Depois de nascida, possui essa mesma vida com um pouco mais de consciência. Daí a dez anos é notavelmente maior a "abundância" com que possui a sua vida.

Com o pleno desenvolvimento dos sentidos, atinge o homem a clímax da sua vida vegetativo-sensitiva. Mais tarde, muitos desenvolvem notável grau de vida intelectual, com todas as suas ramificações através de diversos departamentos da vida no plano horizontal.

Certo numero de homens tenta invadir o mundo espiritual, divino, universal;

mas a maior parte só o consegue por meio da crença, sem nenhuma experiência própria. Só de longe em longe aparece um homem que pode dizer com verdade: "Eu sei o que digo e dou testemunho daquilo que vi". Esse homem possui a vida com notável abundância, embora seja possivel aumentar cada vez mais essa abundância, por uma sucessiva intensificação da sua experiência.

Para essa intensificação da experiência do mundo de Deus é necessária uma disciplina orientada.

A palavra "disciplina" suscita sentimentos desagradáveis na mente de muitos homens. É sinônima de "sacrifício", "sofrimento", "renúncia".

Um rio espraiado pela extensão de um quilômetro, para a direita e para a esquerda, tem pouca força, porque a sua largura é grande e a sua profundeza é pequena. A força, porém, está na verticalidade, assim como a fraqueza está na horizontalidade. Se estreitarmos as margens desse rio entre dois paredões de ferro e cimento até acusar apenas 100 metros de largura, será muito maior a sua força, porque a sua profundidade cresceu na razão em que sua largura decresceu. E se conseguíssemos reduzir-lhe o volume da água a 10 metros de largura, seria irresistível força das suas águas, agora transformadas em impetuosa cachoeira, capaz de mover poderosas máquinas.

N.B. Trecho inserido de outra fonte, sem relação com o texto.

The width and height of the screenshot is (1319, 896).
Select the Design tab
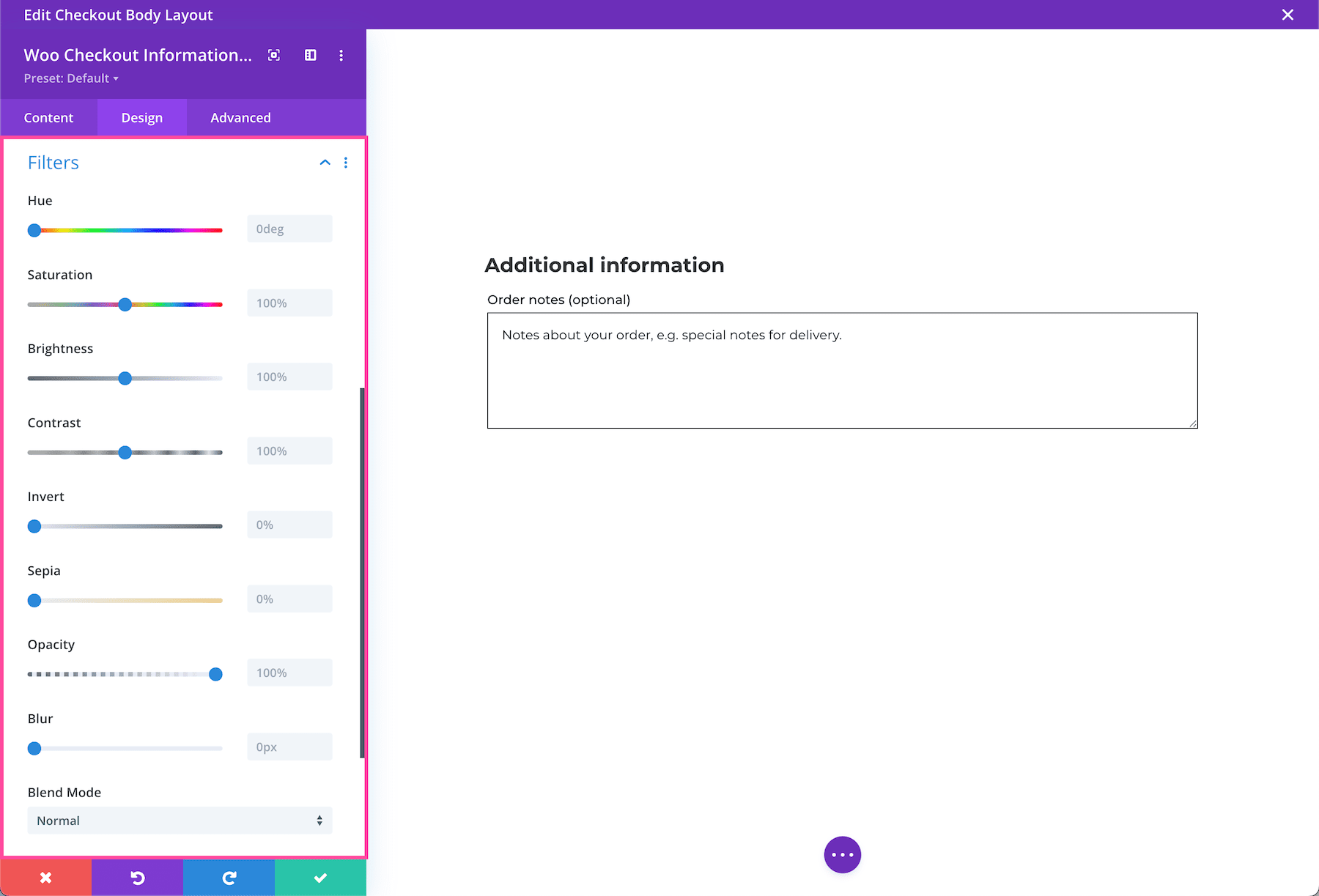click(142, 118)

Como foi que essa mesma água, tão fraca a princípio, adquiriu tamanha força?

Unicamente pela "disciplina", pela compressão do seu volume em pequeno espaço. Submetemos o rio a uma espécie de sacrifico, de renúncia, de concentração – e sua inércia estática de ontem se converteu na atividade dinâmica de hoje. Adquiriu "vida mais abundante".

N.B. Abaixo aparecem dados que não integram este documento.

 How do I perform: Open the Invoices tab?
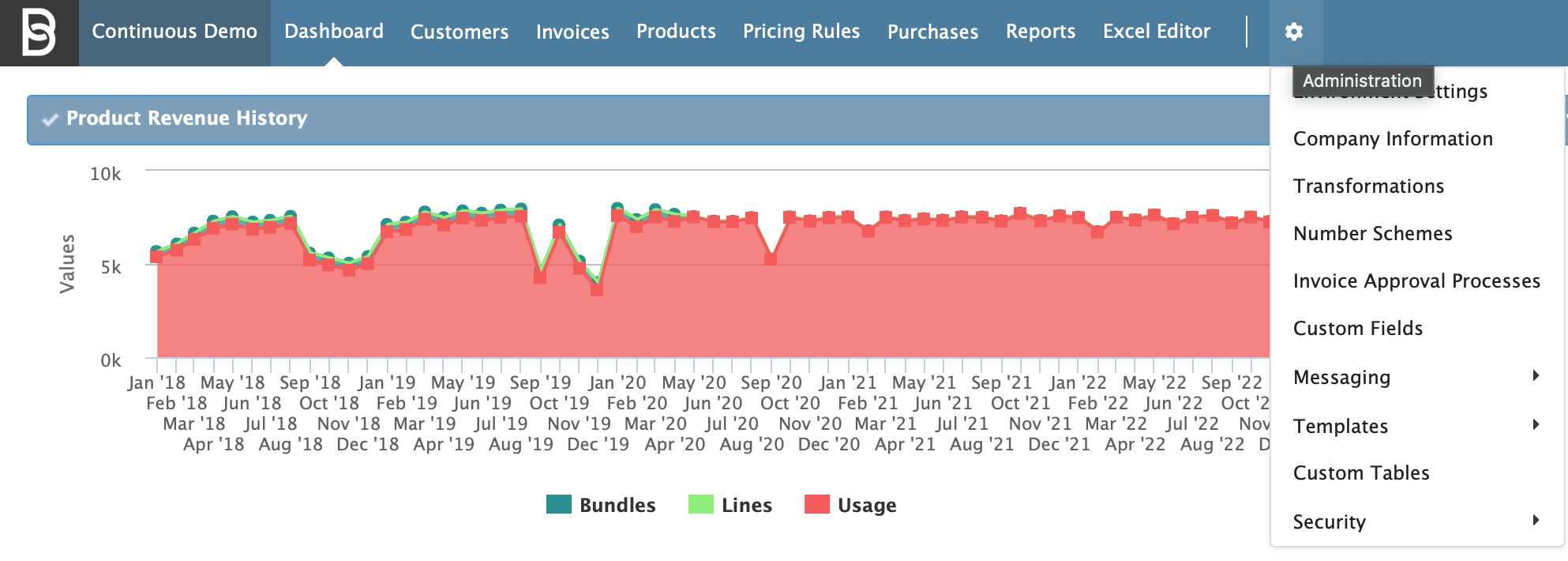572,32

No princípio, toda disciplina parece matar ou diminuir a vida; parece ser um empobrecimento, e não um enriquecimento da vida humana. E muitos principiantes desanimam nesse estágio inicial e voltam atrás, preferindo o suave comodismo das planícies à austera dinâmica das profundidades e alturas. Os que têm a intrepidez de afrontar as dificuldades iniciais e tomar sobre si, voluntariamente, as renúncias necessárias acabarão por verificar que a vida com estreita disciplina é incomparavelmente mais rica e fascinante do que a vida levada ao sabor dos caprichos e das veleidades do momento.

Provavelmente, são poucas as horas de folga do homem de vida disciplinada, mas essas poucas horas superam em qualidade e intensidade todas as quantidades e extensidades das muitas horas ociosas do homem indisciplinado. O mais fino sabor da vida humana nasce da disciplina voluntariamente aceita e rigorosamente observada, a despeito de todos os caprichos e veleidades em contrário. Dessa disciplina fazem parte também uma rigorosa pontualidade e a absoluta fidelidade aos compromissos assumidos.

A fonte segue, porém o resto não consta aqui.